PCB Development History
The development of PCB can be said to be very rapid. Humans never knew what a PCB was back then, and it has taken a century for PCBs to become the core of the electronics industry. Before the advent of circuit boards, electrical connections between circuit board components were made through bulky wire connections. This ancient connection method not only wastes material but also complicates the connections between lines. The history of printed circuit boards is as follows.
- 1925s: American inventor Charles Ducas patented the first circuit design when he stenciled a conductive material onto a flat board.
- 1936s: Paul Eisler makes the first printed circuit board for a military radio.
- 1943s: Eisler etched circuits into copper foil on a glass-reinforced non-conductive substrate.
- 1944s: The United Kingdom and the United States cooperated for the first time in military weapons.
- 1948s: In order to popularize PCB and apply it to daily life, the United States first disclosed PCB technology.
- 1950s: Transistors are introduced to the electronics market in order to reduce the size of electronic products. This move makes the PCB easier to integrate and improves the safety of electronic products.
- 1950s-1960s: Double-sided PCB is introduced, with electronic components on one side and logo printing on the other. Zinc sheets are incorporated into the PCB design and feature corrosion-resistant materials and coatings to prevent degradation.
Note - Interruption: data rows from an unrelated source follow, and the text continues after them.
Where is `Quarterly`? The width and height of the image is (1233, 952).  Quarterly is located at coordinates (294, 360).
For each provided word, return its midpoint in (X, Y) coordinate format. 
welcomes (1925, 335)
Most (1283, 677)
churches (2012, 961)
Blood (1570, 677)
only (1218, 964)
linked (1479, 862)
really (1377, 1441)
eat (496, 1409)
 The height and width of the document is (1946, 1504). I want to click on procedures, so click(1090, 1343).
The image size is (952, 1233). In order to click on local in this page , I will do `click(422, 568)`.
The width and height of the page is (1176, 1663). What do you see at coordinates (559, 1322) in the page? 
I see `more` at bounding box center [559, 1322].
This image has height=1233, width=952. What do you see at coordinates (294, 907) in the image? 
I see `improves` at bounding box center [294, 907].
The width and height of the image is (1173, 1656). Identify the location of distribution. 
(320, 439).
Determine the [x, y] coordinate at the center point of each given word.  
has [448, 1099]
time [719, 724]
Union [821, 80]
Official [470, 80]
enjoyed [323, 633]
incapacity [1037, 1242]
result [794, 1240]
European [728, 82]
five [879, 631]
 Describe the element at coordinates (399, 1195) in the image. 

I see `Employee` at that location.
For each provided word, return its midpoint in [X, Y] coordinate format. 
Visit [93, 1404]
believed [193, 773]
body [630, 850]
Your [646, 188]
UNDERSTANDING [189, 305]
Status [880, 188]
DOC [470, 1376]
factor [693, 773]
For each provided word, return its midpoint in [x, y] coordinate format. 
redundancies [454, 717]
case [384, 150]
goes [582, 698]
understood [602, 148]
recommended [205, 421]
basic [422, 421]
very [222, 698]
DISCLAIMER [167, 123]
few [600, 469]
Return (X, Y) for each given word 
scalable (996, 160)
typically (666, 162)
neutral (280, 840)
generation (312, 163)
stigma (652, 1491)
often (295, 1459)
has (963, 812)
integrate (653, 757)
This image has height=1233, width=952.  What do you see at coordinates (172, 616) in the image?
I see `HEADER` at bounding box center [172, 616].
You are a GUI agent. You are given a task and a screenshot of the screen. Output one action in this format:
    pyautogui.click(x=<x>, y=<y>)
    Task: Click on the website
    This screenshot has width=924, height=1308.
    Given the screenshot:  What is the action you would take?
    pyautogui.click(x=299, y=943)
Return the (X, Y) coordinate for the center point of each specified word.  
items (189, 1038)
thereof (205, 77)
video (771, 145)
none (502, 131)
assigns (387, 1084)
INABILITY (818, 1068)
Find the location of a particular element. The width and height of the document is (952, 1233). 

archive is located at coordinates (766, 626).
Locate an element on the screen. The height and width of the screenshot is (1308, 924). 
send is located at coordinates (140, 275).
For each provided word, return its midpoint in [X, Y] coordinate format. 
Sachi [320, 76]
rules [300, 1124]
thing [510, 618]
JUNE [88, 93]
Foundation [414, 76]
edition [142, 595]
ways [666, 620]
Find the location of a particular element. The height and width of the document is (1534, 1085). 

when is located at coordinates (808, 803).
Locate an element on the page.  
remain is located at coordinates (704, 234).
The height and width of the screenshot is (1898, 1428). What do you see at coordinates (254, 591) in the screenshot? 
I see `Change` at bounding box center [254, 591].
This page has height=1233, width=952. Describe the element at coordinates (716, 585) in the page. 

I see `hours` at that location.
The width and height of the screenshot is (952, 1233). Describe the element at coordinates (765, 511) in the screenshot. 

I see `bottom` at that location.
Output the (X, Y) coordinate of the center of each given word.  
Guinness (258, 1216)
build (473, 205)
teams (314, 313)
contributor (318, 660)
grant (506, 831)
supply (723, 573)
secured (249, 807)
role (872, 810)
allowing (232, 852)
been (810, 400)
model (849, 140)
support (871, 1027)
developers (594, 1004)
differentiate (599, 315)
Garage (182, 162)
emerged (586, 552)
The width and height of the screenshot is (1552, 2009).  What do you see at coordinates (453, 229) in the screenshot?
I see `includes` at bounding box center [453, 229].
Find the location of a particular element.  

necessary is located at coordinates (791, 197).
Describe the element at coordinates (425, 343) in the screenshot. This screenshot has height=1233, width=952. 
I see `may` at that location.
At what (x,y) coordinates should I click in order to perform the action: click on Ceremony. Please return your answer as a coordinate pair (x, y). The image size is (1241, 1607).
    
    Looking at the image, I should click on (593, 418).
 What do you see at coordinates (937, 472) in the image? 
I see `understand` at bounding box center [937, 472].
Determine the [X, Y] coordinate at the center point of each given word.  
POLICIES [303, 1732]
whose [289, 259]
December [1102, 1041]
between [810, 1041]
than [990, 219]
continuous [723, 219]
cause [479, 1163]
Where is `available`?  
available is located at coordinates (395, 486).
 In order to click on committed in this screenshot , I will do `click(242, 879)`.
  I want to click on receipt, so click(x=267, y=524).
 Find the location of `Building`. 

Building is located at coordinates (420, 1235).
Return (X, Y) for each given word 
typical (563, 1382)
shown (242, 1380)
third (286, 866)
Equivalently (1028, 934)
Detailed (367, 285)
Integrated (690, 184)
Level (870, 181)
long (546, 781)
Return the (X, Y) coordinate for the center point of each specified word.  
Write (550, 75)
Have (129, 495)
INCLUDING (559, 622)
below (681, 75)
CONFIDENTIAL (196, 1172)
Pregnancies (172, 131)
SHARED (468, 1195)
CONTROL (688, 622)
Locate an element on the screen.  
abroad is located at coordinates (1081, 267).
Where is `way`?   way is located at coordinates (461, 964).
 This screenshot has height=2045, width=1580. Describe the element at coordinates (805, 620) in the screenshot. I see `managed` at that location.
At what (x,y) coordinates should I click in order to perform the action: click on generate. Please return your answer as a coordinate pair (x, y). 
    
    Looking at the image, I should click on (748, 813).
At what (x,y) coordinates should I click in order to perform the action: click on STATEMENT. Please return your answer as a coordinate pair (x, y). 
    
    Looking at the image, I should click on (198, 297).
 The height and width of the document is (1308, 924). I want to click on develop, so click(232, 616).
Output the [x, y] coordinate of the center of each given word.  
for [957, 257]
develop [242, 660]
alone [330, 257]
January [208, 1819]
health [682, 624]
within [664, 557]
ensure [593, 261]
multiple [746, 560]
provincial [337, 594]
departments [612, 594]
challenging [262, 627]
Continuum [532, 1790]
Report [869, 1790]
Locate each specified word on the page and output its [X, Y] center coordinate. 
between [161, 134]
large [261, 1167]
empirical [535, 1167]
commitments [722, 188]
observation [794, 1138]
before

- 1960s: HDI PCB is realized, and IC is introduced into electronic design. This move enables the bare PCB board to carry thousands of electronic components, which greatly improves the power, speed and safety of electronic equipment. Manufacturers program the required functions into smaller chips through IC programming, so that the number of circuit board components used is reduced, thereby reducing the size of the PCBA board. Humans face a new difficulty: how to make welding stronger.
- 1970s: PCB is renamed PWB. Because the acronym for the printed circuit boards is the same as the acronym for the environmentally harmful chemical PCBs, this confusion leads to public confusion and community health concerns.
- 1970s to 1980s: Newly developed solder masks of thin polymer materials become the standard manufacturing method for PCB. A photo-imageable polymer coating was subsequently developed that can be applied directly to circuits, dried and subsequently modified by exposure to further increase circuit density.
- 1980s: A new assembly technology called Surface Mount Technology is developed. This soldering directly to small pads on the PCB, without the need for holes, is quickly becoming the standard in PCBA manufacturing. SMD components are rapidly gaining popularity, becoming the industry standard, and striving to replace through-hole components, again increasing functional power, performance, and reliability, and reducing electronics manufacturing costs.
- 1990s: Computerized design automates many steps in PCB design and facilitates increasingly complex designs using smaller, lighter components.
- 2000s: PCB became smaller, and lighter, with higher layers and more complexity. Multilayer and flex circuit designs allow for more operational functions in electronic devices, and PCB is getting smaller and less expensive.